After attending a number of investment events, Ms. Jumare. said she realised that “many of the people putting something on the table” are not from the North.
“Charity begins and should always begin at home; we can’t expect Angel Investors from the South or outside of Nigeria to be interested in our start-ups if we don’t invest ourselves.
“Initiatives like Rising Tide Africa and Abuja Angel Network are working hard to make Northerners better investors, but our people need to meet them halfway.”
Dr Jumare said of the top ten (10) poorest states in Nigeria, nine (9) out of these ten states are northern states.
“These rankings only highlight the lack of long term orientation in the way we invest.
“Despite these challenges and unfavourable business environment, our Northern entrepreneurs are constantly thinking and innovating, but they continue to lack the finance and guidance to implement which ultimately stalls innovation.”
Ms.
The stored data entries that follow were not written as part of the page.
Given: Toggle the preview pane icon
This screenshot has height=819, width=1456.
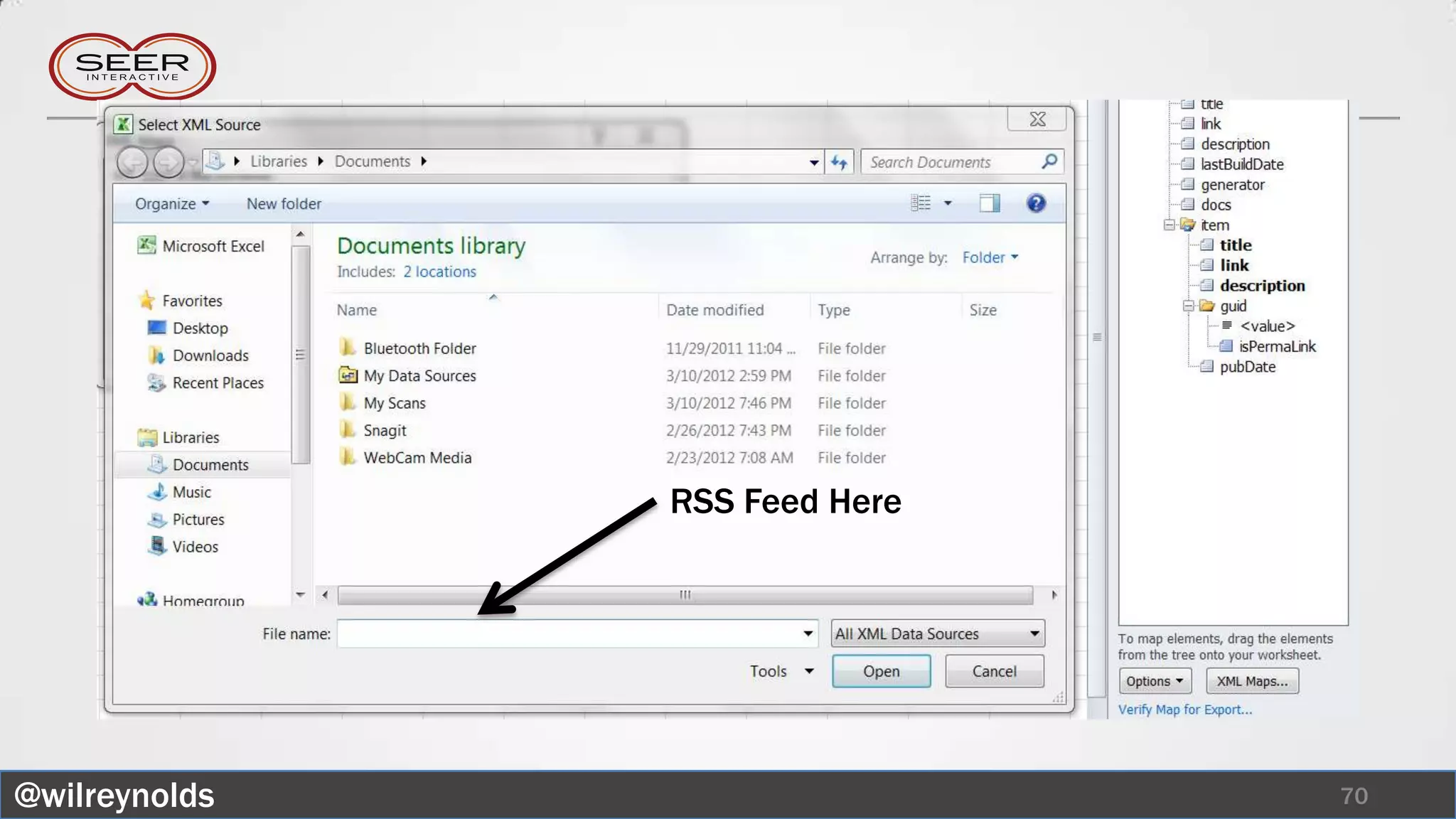Looking at the screenshot, I should pyautogui.click(x=989, y=204).
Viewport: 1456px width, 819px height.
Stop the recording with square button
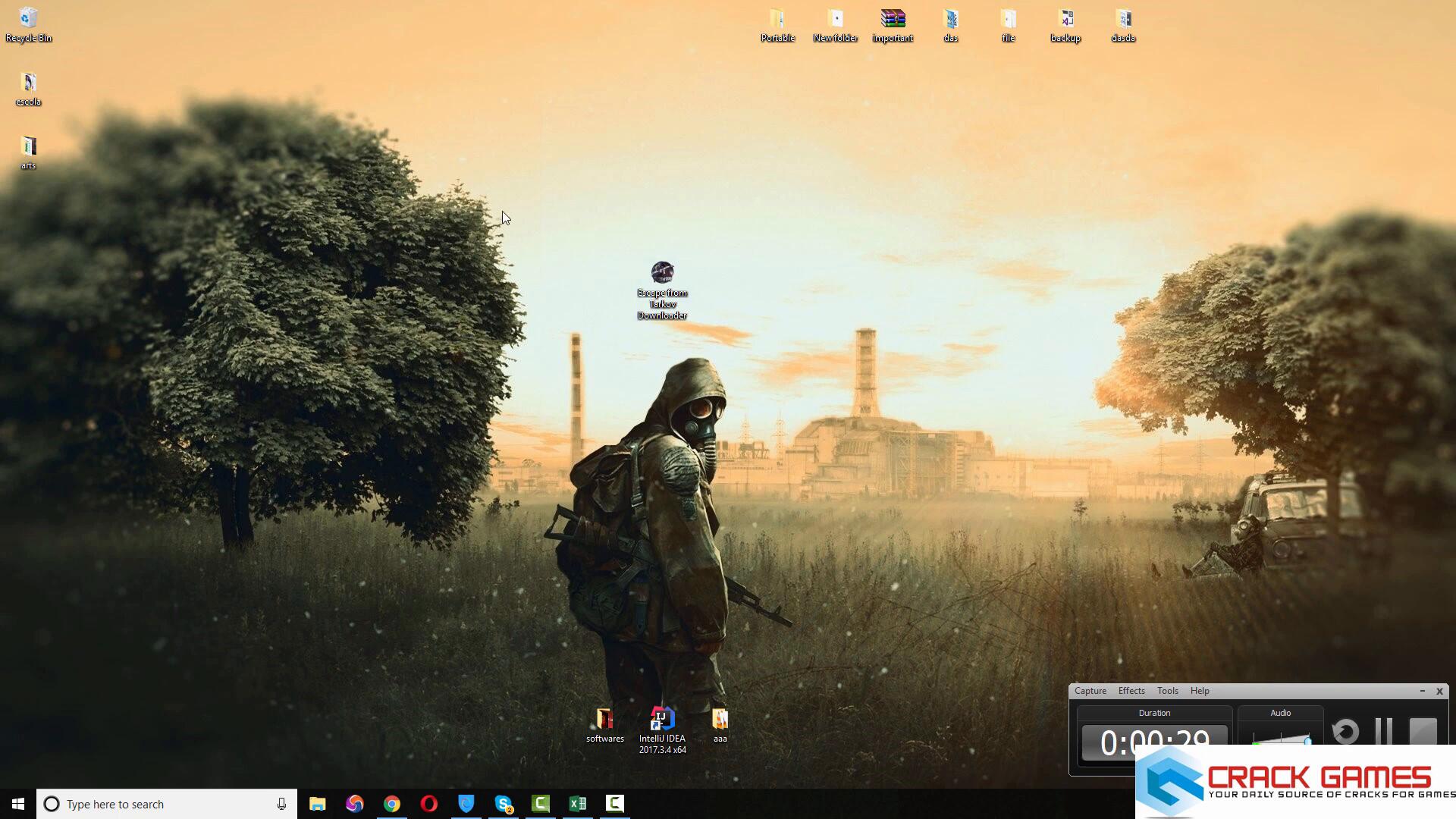click(1423, 731)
Jumare comes from a patriarchal society, where women have limited chances to excel in business and career. But this didn’t deter her.
“People have asked me how an Arewa woman is able to build a successful start-up in Northern Nigeria,” she said.
People often ask how she was coping as a woman in Arewa.
“I find this question funny. There are so many Arewa women doing great things. Some of these women are my mentors. I also believe Amana Market will help Northern women that have less mobility to reach far beyond their physical environments to conduct business.
“While we undoubtedly live in a patriarchal society, I don’t wake up every day focusing on the fact that I’m a woman. The first thing on my mind is that I have things that need to be done. I find that the best way to be progressive is to work toward a solution you believe in and hope to earn the support of the community.”